NATIONAL NEWS - Former president Jacob Zuma has been ordered by the Gauteng High Court in Pretoria to repay R28.96m in public funds spent on his private legal battles, including those linked to his corruption prosecution.
The Witness reports that delivering judgment yesterday, Judge Anthony Millar ruled that Zuma must pay back R28 960 774.34 to the state attorney, with interest, after years of litigation over who should foot the bill for his personal legal defence.
Court enforces repayment order
The case stems from a 2018 High Court ruling which found that the state’s decision to fund Zuma’s private legal costs was unlawful and that the money must be recovered. That ruling was later upheld by the Supreme Court of Appeal in 2021.
Millar’s latest ruling enforces those earlier decisions, marking the first time a court has formally ordered Zuma to repay the money.

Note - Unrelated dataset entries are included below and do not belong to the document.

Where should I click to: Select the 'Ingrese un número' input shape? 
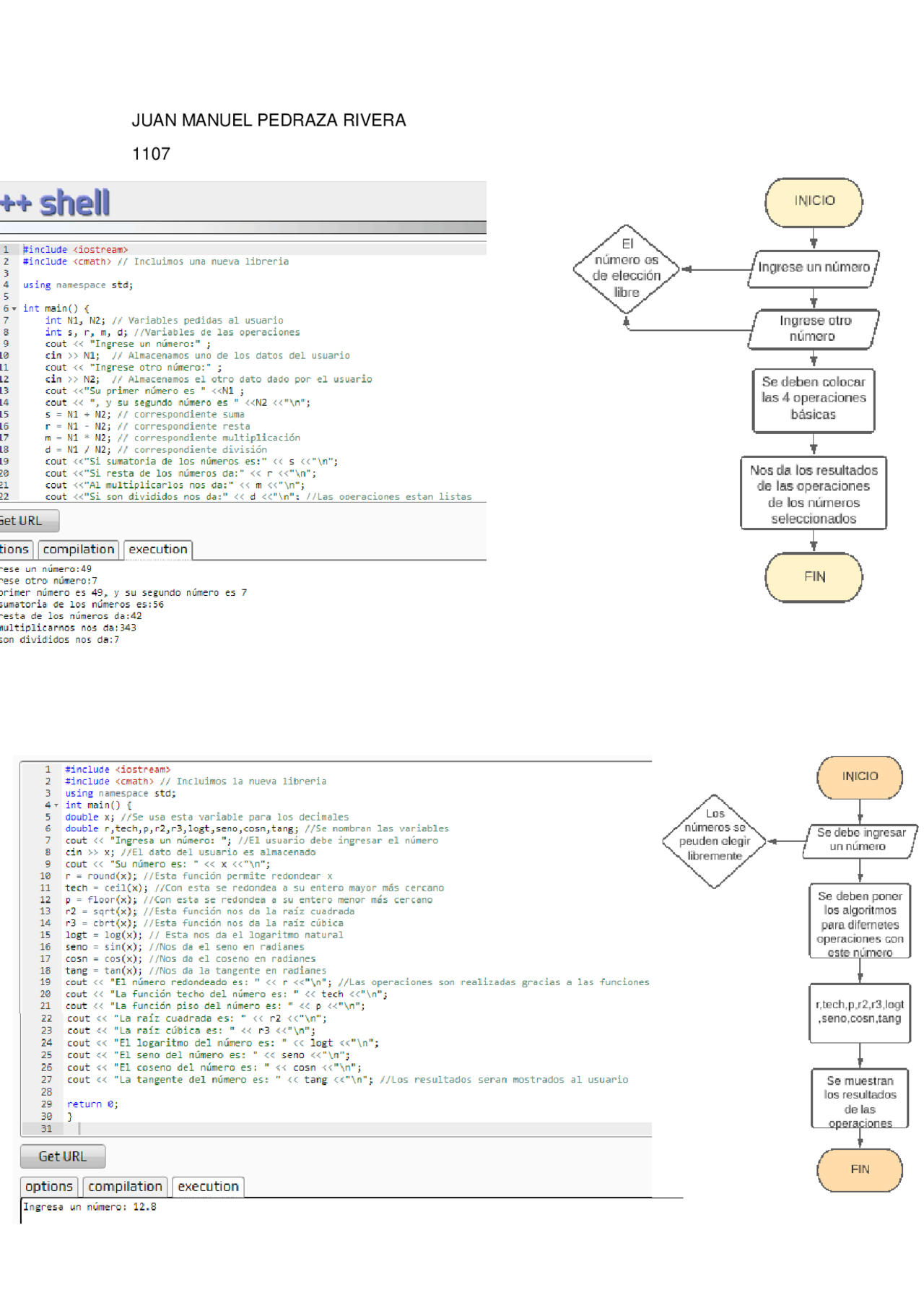point(814,268)
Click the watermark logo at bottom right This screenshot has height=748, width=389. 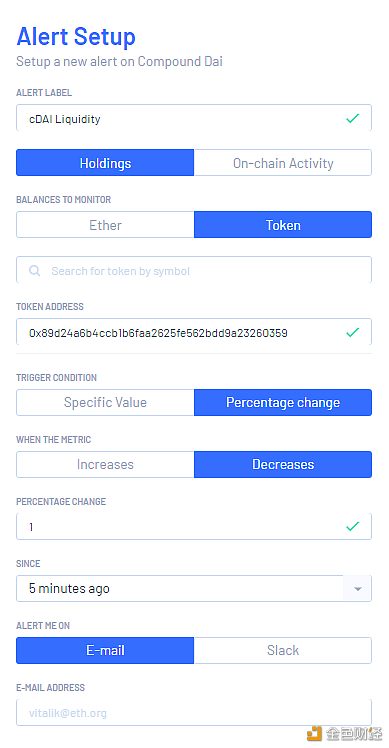pyautogui.click(x=344, y=733)
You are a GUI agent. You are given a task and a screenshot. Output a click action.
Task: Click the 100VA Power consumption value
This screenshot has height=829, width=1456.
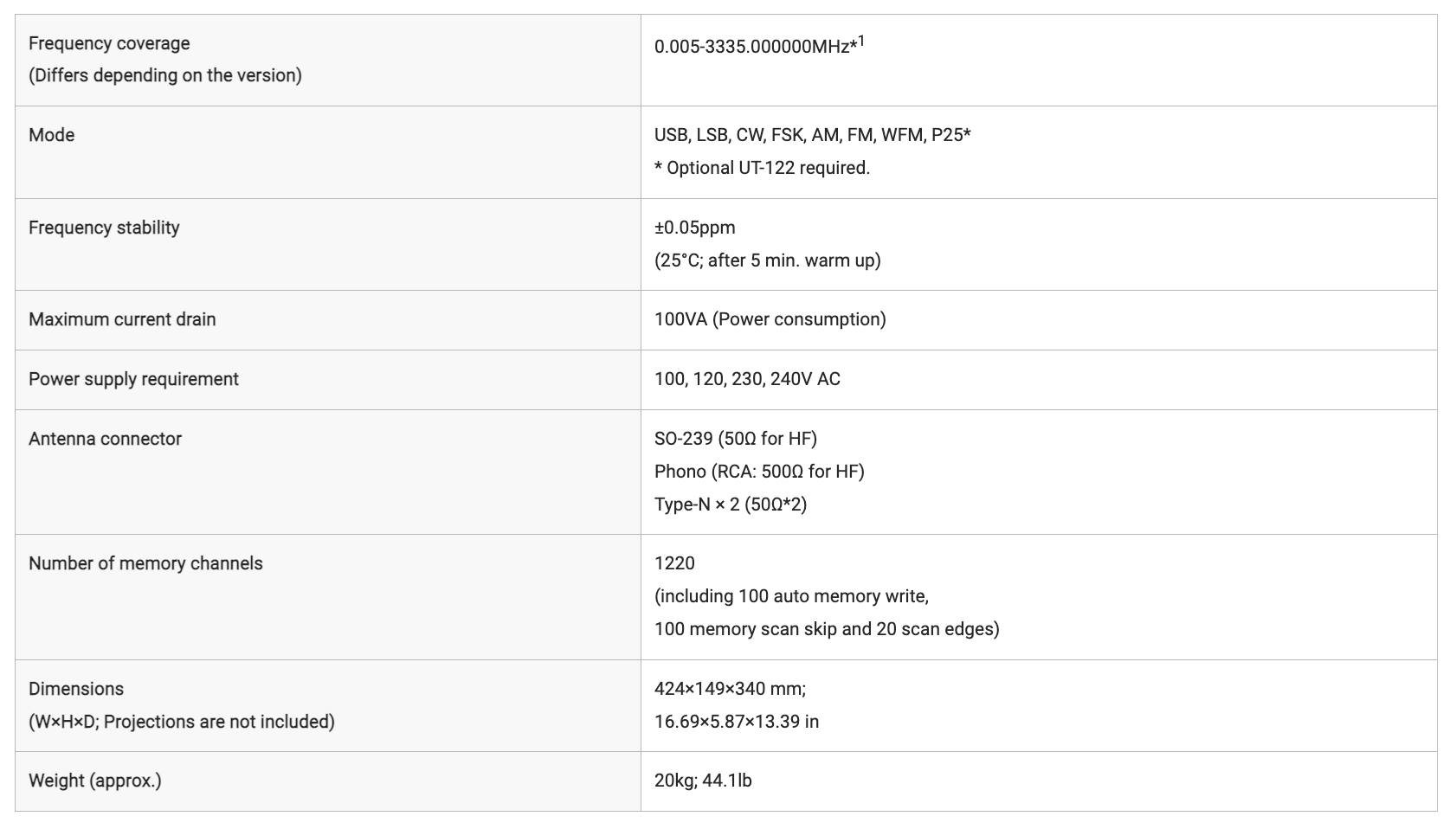(770, 319)
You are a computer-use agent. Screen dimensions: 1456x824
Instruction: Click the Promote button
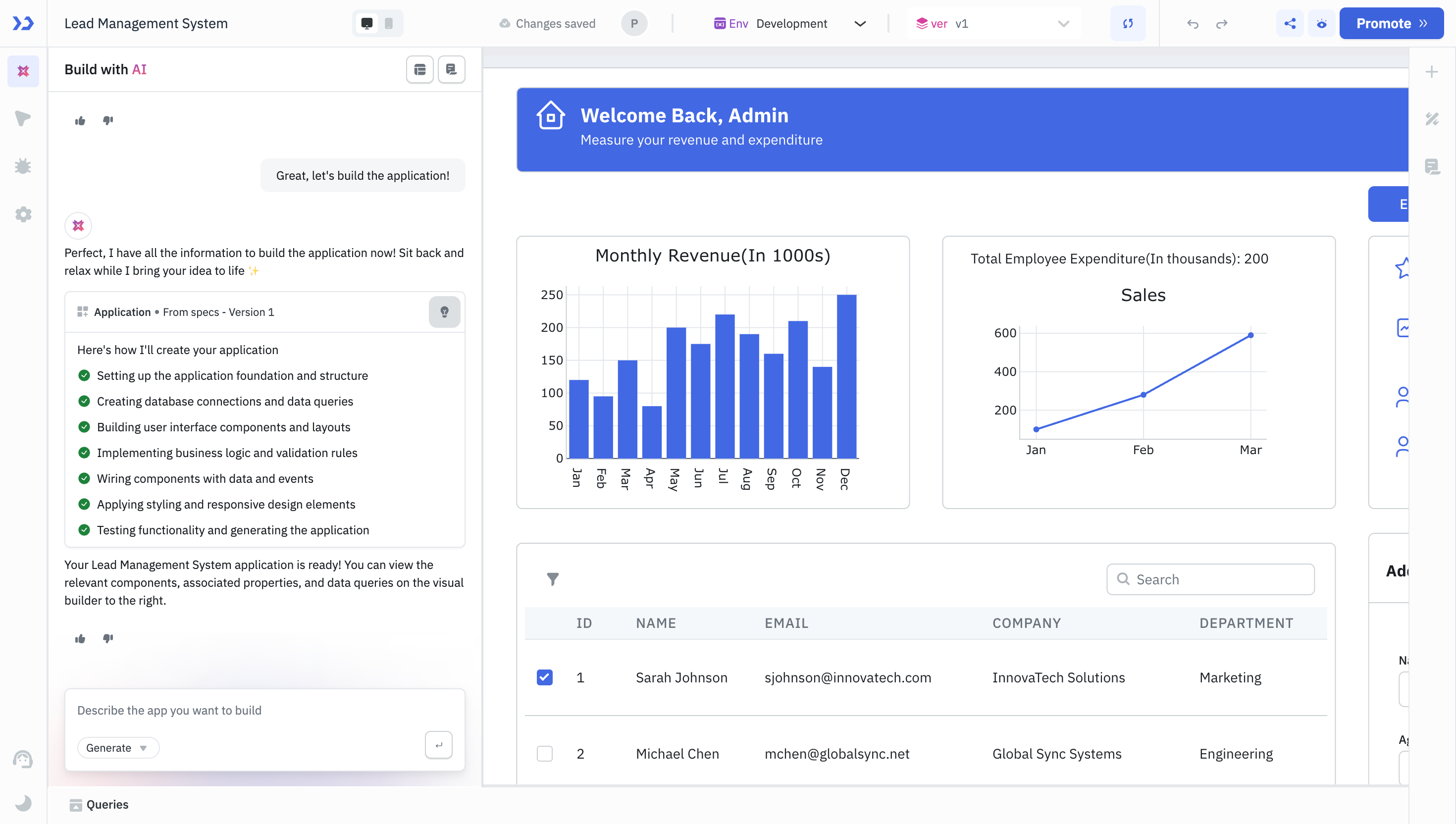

“It is readily apparent that the order made relating to repayment was intended to apply to Mr Zuma personally,” Millar said, rejecting Zuma’s argument that government officials who authorised the payments should be held responsible instead.
Zuma’s defence dismissed
Zuma’s lawyers argued that the former president had not personally received the money — and that the ‘constitutional delinquents’ in the state attorney’s office who approved the payments should be pursued instead.
However, Millar dismissed this, saying both the 2018 and 2021 judgments made it clear that Zuma personally benefited from the unlawful funding and that repayment was necessary to ‘vindicate the rule of law’.
“There is simply no other rational interpretation that can be ascribed to the order in question other than that it was intended that Mr Zuma personally be ordered to repay the R28.9 million,” the judge said.
Interest and repayment conditions
The court ordered that interest be calculated on two tranches:
- R18.26m from October 22 2021, and
- the full R28.96m from January 25, 2024 until payment is made.
Zuma has 60 days to settle the debt. If he fails to do so, the state attorney may seek to attach and sell his assets — including, if necessary, his presidential pension, though any such attachment would first need to be authorised by a court.
The DA, which joined the case alongside the state, also sought supervision of the recovery process. The court granted this, ordering the state attorney to file progress reports every three months until the money is recovered.
No punitive costs
While the state sought a punitive cost order, Millar declined, saying the state had itself delayed in quantifying and recovering the debt. Zuma will, however, have to pay ordinary legal costs, including those for two counsel representing both the state and the DA.
The judgment closes a protracted legal battle over the state’s funding of Zuma’s private defence — a controversy that has cost taxpayers millions over nearly two decades.